Coda File System

Re: problems with truncated backups

From: Jan Harkes <jaharkes_at_cs.cmu.edu>
Date: Wed, 7 Jul 2004 14:29:54 -0400
On Tue, Jul 06, 2004 at 08:09:12PM -0700, Steve Simitzis wrote:
> on second thought, i've given up on the coda backup system. no offense
> to the smart people who make coda a great system to use, but the backup
> system is too fragile to be trusted for production applications. nothing
> worries me more than the possibility of "write-only" backups.

Actually, once we hit more than 100 replicated volumes on our machines
the whole manual scheduling of full vs. incrementals across backup tapes
just became too complicated. So we've been using Amanda for backups :)

It did need a couple of tweaks, the Amanda client side was easy enough
with a couple of wrapper scripts, but the server refused to parse any
dumplists that referred to backup-type 'Coda'. As far as the server is
concerned it really didn't matter what the actual dumptype is and simply
removing a single hardcoded test made everything work.

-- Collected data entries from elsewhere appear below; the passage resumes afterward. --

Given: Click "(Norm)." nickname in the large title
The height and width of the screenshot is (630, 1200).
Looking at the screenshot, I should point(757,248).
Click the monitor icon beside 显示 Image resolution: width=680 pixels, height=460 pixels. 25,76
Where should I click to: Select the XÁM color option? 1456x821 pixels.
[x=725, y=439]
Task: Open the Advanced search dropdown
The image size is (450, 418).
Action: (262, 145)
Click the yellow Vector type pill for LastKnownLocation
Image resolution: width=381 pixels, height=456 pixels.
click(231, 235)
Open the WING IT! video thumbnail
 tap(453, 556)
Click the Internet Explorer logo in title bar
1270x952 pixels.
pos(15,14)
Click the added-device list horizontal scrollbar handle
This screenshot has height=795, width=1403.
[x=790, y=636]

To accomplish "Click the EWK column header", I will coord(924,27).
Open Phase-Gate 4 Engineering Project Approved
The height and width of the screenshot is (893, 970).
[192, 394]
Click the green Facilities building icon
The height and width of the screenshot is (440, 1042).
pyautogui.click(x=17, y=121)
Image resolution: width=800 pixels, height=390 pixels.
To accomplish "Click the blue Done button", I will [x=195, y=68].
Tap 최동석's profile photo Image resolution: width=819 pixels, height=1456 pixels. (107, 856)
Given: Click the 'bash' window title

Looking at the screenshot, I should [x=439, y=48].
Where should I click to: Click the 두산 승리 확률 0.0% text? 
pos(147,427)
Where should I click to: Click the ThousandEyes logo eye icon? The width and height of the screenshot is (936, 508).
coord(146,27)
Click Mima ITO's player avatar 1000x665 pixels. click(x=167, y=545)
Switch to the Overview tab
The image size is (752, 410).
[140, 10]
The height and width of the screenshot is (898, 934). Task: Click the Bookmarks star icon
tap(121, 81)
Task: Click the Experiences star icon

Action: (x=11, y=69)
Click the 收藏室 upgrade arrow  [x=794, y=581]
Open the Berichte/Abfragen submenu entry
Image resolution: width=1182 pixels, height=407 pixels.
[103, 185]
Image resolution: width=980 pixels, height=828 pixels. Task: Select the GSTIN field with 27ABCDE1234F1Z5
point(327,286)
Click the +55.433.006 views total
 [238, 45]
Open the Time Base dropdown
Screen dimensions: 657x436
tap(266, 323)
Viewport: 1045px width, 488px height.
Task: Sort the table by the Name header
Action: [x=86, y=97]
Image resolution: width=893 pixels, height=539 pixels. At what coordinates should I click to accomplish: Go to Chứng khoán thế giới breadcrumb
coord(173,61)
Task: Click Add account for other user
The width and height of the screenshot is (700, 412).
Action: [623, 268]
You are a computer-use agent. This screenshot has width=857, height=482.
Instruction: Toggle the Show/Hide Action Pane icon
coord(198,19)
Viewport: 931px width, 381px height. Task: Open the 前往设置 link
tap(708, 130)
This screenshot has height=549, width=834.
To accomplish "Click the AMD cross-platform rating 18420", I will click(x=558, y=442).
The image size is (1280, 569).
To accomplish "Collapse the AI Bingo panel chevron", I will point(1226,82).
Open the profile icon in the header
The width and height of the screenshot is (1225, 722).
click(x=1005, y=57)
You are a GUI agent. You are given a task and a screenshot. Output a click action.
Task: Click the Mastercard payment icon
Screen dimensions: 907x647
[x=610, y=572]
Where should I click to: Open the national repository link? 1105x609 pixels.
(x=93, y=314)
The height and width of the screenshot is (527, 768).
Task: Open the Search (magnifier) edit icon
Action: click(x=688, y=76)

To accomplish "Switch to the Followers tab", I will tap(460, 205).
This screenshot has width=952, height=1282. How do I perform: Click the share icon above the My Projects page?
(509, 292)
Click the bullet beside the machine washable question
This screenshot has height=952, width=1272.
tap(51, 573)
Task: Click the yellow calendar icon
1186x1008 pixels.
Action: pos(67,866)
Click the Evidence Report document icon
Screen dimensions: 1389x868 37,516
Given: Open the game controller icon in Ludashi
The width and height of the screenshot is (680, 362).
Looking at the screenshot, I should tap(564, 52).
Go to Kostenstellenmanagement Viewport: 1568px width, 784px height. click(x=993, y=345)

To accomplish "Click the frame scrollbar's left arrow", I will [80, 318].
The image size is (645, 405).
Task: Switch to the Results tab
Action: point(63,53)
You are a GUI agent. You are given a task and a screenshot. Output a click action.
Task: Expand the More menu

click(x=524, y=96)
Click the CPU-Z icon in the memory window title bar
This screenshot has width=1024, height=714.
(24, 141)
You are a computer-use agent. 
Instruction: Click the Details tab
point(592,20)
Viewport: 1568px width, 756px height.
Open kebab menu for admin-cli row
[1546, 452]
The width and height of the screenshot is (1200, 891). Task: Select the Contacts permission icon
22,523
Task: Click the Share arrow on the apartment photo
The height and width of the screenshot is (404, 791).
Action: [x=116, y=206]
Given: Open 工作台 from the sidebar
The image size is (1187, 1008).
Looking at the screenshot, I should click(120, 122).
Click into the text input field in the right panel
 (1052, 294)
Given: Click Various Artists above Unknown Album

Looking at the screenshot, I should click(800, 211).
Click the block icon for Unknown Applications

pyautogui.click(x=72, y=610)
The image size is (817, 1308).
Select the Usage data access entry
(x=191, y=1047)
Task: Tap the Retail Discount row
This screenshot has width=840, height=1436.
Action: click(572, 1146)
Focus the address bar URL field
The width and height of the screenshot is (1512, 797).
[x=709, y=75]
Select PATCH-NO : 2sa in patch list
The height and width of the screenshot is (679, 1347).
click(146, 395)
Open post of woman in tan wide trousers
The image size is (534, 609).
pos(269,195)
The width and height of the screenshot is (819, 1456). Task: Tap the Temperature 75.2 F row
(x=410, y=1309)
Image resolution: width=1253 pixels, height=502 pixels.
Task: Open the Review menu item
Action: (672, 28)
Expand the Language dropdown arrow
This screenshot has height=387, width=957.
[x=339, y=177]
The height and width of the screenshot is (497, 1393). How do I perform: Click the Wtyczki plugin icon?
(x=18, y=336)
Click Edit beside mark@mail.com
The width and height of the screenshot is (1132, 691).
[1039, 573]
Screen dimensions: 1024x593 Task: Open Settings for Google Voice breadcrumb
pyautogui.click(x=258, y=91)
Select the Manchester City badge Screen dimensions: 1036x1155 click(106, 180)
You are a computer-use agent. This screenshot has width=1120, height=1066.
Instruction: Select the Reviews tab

> after a couple of years of success using rdiff-backup for source code
> and general system backups, i just started using it for my coda
> backups. rdiff-backup reads from the mounted coda filesystem and
> writes the backup to cheap disk. it maintains a live mirror with diffs
> going back as far as you want. it's an excellent tool.

There are advantages and disadvantages to such an approach,

- All files and directories have to be fetched by the client every time
  a backup is run. The server already has all the data and can
  efficiently do an incremental dump which limits the data it sends to
  only recently changed files/directories.

- Fetching a complete volume (voldump) is more efficient than fetching
  all individual files/directories.

- It is not easy to exploit parallelism when there are multiple servers.
  Any server-side backup scheme can easily pull the data from the
  servers at the same time.

- If there is a conflict a whole subtree will not be backed up. The
  server-side scheme will capture complete volume replicas so nothing
  can ever get overlooked. The disadvantage for server-side backup is
  that it grabs all replicas and as such ends up with several identical
  copies of any file that is not in conflict.

- Client-side backup will take a long time, during which the underlying
  filesystem can change, so it might miss parts of the tree if
  directories or files were added/removed or renamed. Server-side
  backups are an exact snapshot of a volume at the time the backup
  started.

But if it works, great. The most important part of backups is whether it
is possible to reliably recover and the volume dumps do have the problem
that they require a server for restore and that there are issues with
the size of the codadump files. The good news here is that Satya wrote a
working codadump -> tar converter, which will make the recovery of data
from Coda volume dumps a lot easier.

Jan
Received on 2004-07-07 14:34:01